The third project is the development of a ‘risk assistant’, using AI to deliver a real time analysis of meetings to help better understand risk and optimise resources. It will also support the effort to ensure the right people with relevant expertise are available at the right time for meetings.
“There is also an enrichment of current data,” Dalby said. “Historical data comes in various levels of quality. I have in mind for proof of concept three that for the Teams sessions we’re in, the information on the call is transcribed, so in time we will be able to build this unstructured, tacit knowledge base from meetings that have been going on over many years.
“We don’t necessarily have the technology now to exploit that data right now, but I’m sure we’ll have it within five years to exploit large amounts of meetings information and how we can pull out the nuggets of insights and value in real time.”
He said the risk assistant – which the NDA team hopes to have ready for a ‘show and tell’ by the end of the year – will also have a ‘jargon buster’ function and a ‘virtual shelf’ for further reading on topics raised in meetings.
Data and software
The prime data source for the three projects is all the risk log information from the past 10 years from all members of the NDA group, and the software is Microsoft based – described by Dalby as “AI algorithms out of the box” – using existing licences.
The fourth project, named Risk Live, involves using AI to connect group strategic risks (GSRs) information with global events in real time to deliver a ‘living risk’ picture. This can feed into alerts and urgent decision making.
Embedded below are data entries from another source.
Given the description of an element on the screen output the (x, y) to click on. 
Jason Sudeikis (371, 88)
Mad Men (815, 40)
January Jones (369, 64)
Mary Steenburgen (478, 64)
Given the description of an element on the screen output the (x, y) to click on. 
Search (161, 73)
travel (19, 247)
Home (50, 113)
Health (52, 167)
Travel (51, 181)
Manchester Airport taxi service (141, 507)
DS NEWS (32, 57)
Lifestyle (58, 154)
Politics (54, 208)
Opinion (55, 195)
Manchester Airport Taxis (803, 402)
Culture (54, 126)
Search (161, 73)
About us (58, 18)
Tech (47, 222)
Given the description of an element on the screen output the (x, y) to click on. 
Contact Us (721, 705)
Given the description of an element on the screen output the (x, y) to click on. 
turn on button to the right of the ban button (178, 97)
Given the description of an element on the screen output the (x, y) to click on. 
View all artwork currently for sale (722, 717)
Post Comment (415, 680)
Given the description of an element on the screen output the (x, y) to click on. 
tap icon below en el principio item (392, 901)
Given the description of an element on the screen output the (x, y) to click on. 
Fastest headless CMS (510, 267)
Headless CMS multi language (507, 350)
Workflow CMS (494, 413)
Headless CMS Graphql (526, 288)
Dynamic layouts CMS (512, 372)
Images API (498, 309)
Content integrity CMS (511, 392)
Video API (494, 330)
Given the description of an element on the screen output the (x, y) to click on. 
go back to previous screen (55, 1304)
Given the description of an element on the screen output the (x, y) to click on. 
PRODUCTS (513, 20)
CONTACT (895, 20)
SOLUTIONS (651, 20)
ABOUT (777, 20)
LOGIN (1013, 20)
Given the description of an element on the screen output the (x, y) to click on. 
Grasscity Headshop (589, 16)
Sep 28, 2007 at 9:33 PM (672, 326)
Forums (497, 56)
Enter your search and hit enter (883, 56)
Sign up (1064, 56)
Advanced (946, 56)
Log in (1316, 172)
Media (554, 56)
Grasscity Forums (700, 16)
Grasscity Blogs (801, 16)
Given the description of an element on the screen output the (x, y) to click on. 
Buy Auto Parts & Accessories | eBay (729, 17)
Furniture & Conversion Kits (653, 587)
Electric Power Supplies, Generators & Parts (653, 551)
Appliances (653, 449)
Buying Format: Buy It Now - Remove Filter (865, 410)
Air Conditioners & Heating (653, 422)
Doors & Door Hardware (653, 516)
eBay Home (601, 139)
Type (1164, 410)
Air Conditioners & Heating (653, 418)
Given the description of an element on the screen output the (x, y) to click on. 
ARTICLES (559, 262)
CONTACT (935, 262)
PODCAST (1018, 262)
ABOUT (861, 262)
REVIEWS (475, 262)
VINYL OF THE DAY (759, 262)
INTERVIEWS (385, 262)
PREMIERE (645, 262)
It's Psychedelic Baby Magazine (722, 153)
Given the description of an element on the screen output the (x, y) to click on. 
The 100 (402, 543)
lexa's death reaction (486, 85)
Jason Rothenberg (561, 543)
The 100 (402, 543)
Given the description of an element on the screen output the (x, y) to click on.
Dalby said the risk log matrices that are currently used provide a snapshot but not a living view of how the world is changing.
“The ambition with Risk Live is that we will be able to present a living picture of how our risks are being impacted by external global events,” he said.
“We are using vast amounts of unstructured data from sources such as the Economist Intelligence Unit, and using AI algorithms on how we mix and match and building patterns of data on impacts of our current analysis of risk.”
This will provide a new alert system monitoring factors such as the supply chain. “I’m very keen to show that live risk position live risk position for supply and demand into the nuclear industry.”
NDA is working with the National Decommissioning Centre and the University of Aberdeen on the project, using external data sources through secure connections and its Microsoft software, and Dalby said it hopes to have a full demonstrator ready by Christmas.
Among the expected outcomes from the collection of projects, he pointed to better risk pattern analysis, the automation of risk dependency mapping, the possible use of natural language processing applications, the potential to identify data discrepancies, connections to smart security systems and real time horizon scanning.